Post-editing (PE) is correcting machine translation output. There isn’t a simpler way to put it. However, in spite of the simple definition, there is a lot that it is still unclear about post-editing. The fact that there are different degrees of post-editing and the lack of a general PE business model companies can use, certainly does not help. Let’s try to clarify some of these issues and share some tips for better PE.
What is Post-Editing?
Post-editing involves improving the translations produced by an MT system, also called raw output. The task of post-editors is to take some MT output and apply any fixes necessary so that said output complies with predefined quality expectations. That’s the key to successful post-editing: making only necessary changes, and avoiding preferential changes.
Full vs Light
Based on the level of quality, turn-around time, volume, and other factors expected for a given project, different degrees of post-editing may be implemented. For example, if the content is going to be published, near human translation quality may be required. If the content is for internal use or understandability purposes, light or fast PE to remove blatant errors may be enough.

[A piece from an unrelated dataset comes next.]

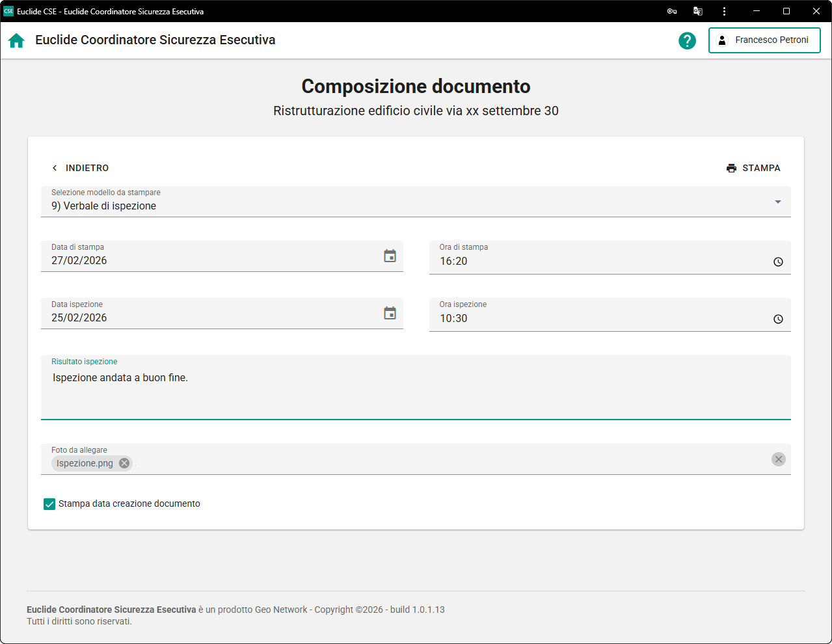Open calendar picker for Data ispezione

Don’t get confused by names: light PE sometimes is called fast PE, rapid PE, etc. They all mean the same, and proper guidelines and rules need to be defined in advance for all types of PE. Below is a brief, general checklist for the two major types of post-editing:
How to do it
The most common approach to PE involves using a CAT tool as editing environment. There are two main ways in which MT output will be displayed to the post-editor: a) as a translation memory match, if the content was run through MT beforehand; b) if the CAT tool is connected to an MT engine, suggested translations will be presented to the post-editor on demand. In most cases, the use of a translation memory adds value in leveraging content and helping achieve greater consistency.
PE mechanics are simple: read the source and read the target, identify issues and make only required changes. If the quality of the output is very bad, and fixing it would take more time than translating from scratch, don’t overthink it – just translate from scratch. This is something that will come up naturally with time and practice.
Two things to keep in mind: 1) “If it ain’t broke, don’t fix it”; 2) how much to fix needs to be determined in advance, as quality is a vague concept.
How To Do It Better
A good post-editor tries to retain as much of the MT output as possible. The less number of edits you make, the better. It is extremely important to make quick decisions. Think of post-editing as taking the shortest way to get to the right place. If all the information is correctly transmitted to the target then move on to the next segment.
If you know how to use a quality assurance (QA) tool, like Checkmate, this will definitely help you achieve better quality. Most modern CAT tools, like mMemoqQ, have QA features which you can use. These tools will identify terminology errors (if you are working with a glossary), consistency issues, and problems with numbers, tags, and placeholders.
During the PE process, if you are working with technical terminology, using a termbase is definitely helpful. If you can’t use a QA tool, look up the most important terms beforehand and make sure they are all translated correctly. This will let you focus on fixing other types of errors.
How To Do It Faster
The key to faster and more efficient PE is fixing patterns, especially for engine training purposes. Identifying recurring errors allows post-editors to cover more ground in less time.
A great technique for streamlining the process is automated post-editing. It consists in applying fixes through search and replace operations to correct errors automatically. Based on observation of the MT output, post-editors can identify recurring errors produced by MT and create fixes that can be applied automatically. (More on this topic in one of the next posts – stay tuned!)
Also, try to make the most of the tool you are using for PE. For example, MemoQ has a really cool feature called Predictive Typing. The name gives it away: it predicts what you are typing and suggests how to complete a phrase or a word. If you find yourself making the same correction over and over, consider adding such correction to the predictive typing list, instead of typing it yourself.
Finally, here’s a tip for those of you who can code or write scripts. Using a simple script to automate repetitive tasks, like web searches and word order changes, will help you save a nice amount of time. For example, at eBay, we use a simple script created with Autohotkey that turns some key combinations into commands, and can be used to run Google or Google Image searches, look up terms in dictionaries, change the order of words, and change the position of words in a segment all using keyboard shortcuts.